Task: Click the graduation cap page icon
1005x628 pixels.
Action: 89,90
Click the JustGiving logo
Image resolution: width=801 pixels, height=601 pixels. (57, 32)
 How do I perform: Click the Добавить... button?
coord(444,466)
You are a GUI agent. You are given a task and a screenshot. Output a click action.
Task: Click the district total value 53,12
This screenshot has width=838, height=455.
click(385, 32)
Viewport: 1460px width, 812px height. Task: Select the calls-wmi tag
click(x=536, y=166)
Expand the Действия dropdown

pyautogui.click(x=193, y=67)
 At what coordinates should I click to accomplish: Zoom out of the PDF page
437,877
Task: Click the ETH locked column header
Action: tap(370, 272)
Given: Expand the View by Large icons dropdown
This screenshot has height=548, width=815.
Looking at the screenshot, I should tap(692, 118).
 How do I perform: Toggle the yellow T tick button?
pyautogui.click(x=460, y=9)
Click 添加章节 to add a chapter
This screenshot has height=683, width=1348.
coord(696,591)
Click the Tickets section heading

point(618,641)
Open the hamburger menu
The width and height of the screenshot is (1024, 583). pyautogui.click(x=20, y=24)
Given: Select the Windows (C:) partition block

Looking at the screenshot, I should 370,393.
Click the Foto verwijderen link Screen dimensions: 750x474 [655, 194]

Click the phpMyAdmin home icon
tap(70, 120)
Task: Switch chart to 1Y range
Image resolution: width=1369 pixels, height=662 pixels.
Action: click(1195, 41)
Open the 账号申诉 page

_ _ _

Aim of the exercise. Could you reproduce the lines above, from the one that holds "This screenshot has height=548, width=815." through the last, exactly as they stand?

Expected answer.
This screenshot has height=548, width=815.
Looking at the screenshot, I should tap(692, 118).
 How do I perform: Toggle the yellow T tick button?
pyautogui.click(x=460, y=9)
Click 添加章节 to add a chapter
This screenshot has height=683, width=1348.
coord(696,591)
Click the Tickets section heading

point(618,641)
Open the hamburger menu
The width and height of the screenshot is (1024, 583). pyautogui.click(x=20, y=24)
Given: Select the Windows (C:) partition block

Looking at the screenshot, I should 370,393.
Click the Foto verwijderen link Screen dimensions: 750x474 [655, 194]

Click the phpMyAdmin home icon
tap(70, 120)
Task: Switch chart to 1Y range
Image resolution: width=1369 pixels, height=662 pixels.
Action: click(1195, 41)
Open the 账号申诉 page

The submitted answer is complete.